Given that the 4th term (a₄) is twice the 8th term (a₈), we can write it as an equation:
a₄ = 2a₈
Plugging in the formula for both terms:
a₁ + (4-1)d = 2(a₁ + (8-1)d)
Simplifying the equation:
a₁ + 3d = 2a₁ + 14d
Rearranging terms:
-a₁ = 11d
Dividing both sides by -1:
a₁ = -11d
Now, let's find the 10th term (a₁₀) using the formula:
a₁₀ = a₁ + (10-1)d
Substituting the value we found for a₁:
a₁₀ = -11d + 9d
Simplifying:
a₁₀ = -2d
Similarly, let's find the 11th term (a₁₁):
a₁₁ = a₁ + (11-1)d
Substituting the value we found for a₁:
a₁₁ = -11d + 10d
Simplifying:
a₁₁ = -d
Comparing the values of a₁₀ and a₁₁, we can see that:
a₁₀ = -2d = 2(-d) = 2a₁₁
Therefore, we have proven that the 10th term (a₁₀) in the AP is twice the 11th term (a₁₁).
To prove that the 10th term is twice the 11th term, we first need to understand the given information and the properties of an arithmetic progression (A.P).
An arithmetic progression is a sequence of numbers in which the difference between consecutive terms is constant.

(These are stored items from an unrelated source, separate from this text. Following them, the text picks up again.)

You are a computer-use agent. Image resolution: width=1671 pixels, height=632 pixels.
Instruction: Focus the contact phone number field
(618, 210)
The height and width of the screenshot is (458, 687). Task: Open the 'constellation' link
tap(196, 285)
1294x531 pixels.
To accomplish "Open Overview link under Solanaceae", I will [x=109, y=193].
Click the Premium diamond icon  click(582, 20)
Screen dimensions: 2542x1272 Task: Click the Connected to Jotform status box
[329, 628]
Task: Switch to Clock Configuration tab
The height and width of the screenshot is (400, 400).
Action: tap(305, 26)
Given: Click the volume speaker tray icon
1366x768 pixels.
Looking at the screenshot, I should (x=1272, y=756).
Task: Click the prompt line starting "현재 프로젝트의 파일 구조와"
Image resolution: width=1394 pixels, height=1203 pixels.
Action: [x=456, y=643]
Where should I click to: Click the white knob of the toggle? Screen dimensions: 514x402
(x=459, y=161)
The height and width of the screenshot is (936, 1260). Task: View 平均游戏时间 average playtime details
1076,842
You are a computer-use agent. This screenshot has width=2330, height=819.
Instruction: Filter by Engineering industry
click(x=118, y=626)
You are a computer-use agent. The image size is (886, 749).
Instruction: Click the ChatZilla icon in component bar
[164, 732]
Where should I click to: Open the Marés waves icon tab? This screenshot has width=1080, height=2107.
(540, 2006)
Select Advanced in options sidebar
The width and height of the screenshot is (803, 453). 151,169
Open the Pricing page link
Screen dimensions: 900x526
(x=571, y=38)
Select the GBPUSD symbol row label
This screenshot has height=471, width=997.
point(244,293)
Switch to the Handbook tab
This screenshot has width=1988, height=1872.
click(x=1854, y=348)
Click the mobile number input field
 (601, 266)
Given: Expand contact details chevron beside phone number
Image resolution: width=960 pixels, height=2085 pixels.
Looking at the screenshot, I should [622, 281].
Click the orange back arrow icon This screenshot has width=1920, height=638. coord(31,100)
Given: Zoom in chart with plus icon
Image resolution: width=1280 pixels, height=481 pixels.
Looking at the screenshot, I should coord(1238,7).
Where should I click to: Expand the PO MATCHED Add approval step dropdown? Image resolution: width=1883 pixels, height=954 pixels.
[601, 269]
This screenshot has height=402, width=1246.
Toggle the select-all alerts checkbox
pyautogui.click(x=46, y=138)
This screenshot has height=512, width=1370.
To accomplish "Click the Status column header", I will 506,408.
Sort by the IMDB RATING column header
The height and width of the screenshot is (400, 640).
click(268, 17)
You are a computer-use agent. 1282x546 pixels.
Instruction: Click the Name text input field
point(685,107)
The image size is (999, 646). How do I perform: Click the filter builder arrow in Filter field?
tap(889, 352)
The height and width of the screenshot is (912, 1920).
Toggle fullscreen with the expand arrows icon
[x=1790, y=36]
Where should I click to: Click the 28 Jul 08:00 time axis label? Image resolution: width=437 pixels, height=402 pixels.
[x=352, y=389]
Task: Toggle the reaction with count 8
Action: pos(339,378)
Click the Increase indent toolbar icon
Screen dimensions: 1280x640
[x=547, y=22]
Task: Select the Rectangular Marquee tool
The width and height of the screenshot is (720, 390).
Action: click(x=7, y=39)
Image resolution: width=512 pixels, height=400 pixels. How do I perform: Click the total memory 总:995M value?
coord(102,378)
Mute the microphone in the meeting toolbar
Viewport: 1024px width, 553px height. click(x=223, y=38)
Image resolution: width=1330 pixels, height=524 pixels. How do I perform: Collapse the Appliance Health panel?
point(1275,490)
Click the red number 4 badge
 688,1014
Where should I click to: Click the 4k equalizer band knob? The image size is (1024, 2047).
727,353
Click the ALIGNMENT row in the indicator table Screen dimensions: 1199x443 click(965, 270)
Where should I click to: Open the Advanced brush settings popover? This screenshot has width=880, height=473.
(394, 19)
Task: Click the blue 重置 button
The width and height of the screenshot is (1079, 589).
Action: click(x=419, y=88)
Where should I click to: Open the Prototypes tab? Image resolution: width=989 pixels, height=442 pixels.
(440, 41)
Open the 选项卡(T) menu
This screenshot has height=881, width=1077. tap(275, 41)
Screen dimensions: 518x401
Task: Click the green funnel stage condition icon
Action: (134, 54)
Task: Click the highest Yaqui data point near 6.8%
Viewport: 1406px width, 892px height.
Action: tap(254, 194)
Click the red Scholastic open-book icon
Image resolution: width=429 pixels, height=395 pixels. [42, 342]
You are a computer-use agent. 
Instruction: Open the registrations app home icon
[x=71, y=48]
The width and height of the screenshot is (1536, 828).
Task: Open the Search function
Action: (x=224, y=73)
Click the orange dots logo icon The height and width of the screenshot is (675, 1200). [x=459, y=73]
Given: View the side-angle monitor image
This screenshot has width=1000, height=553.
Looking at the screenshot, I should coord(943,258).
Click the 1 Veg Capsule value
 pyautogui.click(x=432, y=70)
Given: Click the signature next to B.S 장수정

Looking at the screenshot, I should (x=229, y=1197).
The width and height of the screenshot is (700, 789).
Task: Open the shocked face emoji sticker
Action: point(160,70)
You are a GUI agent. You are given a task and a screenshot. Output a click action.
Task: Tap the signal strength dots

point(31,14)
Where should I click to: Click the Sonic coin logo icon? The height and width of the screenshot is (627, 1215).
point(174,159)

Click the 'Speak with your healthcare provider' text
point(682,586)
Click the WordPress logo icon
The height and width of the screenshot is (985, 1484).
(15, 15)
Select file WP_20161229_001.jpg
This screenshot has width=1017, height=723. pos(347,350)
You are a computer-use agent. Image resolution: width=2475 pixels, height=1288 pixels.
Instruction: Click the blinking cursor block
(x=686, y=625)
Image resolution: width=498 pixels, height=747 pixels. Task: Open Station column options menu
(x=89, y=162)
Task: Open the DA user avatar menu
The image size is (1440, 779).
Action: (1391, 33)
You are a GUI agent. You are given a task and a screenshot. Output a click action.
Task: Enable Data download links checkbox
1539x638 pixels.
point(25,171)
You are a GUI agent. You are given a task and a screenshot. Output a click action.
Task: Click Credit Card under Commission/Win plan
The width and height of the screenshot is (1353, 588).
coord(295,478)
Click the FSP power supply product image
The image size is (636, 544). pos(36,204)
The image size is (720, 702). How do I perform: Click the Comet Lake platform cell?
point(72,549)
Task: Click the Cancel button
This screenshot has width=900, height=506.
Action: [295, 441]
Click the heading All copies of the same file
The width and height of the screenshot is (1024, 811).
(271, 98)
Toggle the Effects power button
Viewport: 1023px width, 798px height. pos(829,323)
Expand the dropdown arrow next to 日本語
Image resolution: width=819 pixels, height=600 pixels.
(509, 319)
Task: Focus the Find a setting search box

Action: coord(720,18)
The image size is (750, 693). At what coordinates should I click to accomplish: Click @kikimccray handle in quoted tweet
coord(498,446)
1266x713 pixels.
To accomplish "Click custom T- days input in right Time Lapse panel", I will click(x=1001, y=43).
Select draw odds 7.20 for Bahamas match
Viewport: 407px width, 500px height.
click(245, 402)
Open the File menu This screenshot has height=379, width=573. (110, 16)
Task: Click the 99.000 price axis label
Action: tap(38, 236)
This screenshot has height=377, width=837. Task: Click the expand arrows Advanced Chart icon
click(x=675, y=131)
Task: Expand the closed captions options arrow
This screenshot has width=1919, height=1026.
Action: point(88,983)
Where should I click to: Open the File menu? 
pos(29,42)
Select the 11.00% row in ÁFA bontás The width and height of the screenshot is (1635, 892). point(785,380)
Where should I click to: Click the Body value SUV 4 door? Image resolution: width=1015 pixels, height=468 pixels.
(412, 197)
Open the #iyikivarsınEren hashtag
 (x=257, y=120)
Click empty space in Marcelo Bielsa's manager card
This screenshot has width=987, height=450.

In an A.P, the nth term can be represented as:
an = a1 + (n - 1)d
Where:
an = nth term
a1 = first term
n = term number
d = common difference
Given that the 4th term (a4) is twice the 8th term (a8), we can write this as an equation:
a4 = 2 * a8
Using the formula for the nth term, we can obtain the expressions for the 4th and 8th terms:
a4 = a1 + 3d
a8 = a1 + 7d
Substituting these expressions into the equation, we have:
a1 + 3d = 2 * (a1 + 7d)
Now, simplify the equation:
a1 + 3d = 2a1 + 14d
Rearranging the terms, we get:
a1 - 2a1 = 14d - 3d
-a1 = 11d
Dividing both sides by -1, we obtain:
a1 = -11d
Now, let's find the expressions for the 10th (a10) and 11th (a11) terms:
a10 = a1 + 9d
a11 = a1 + 10d
Substituting the value of a1 from above, we have:
a10 = -11d + 9d
a11 = -11d + 10d
Simplifying these expressions, we get:
a10 = -2d
a11 = -d
Therefore, we have successfully shown that the 10th term (a10) is twice the 11th term (a11):
a10 = -2d = 2 * (-d) = 2a11
Hence, we have proved that the 10th term is indeed twice the 11th term in this arithmetic progression.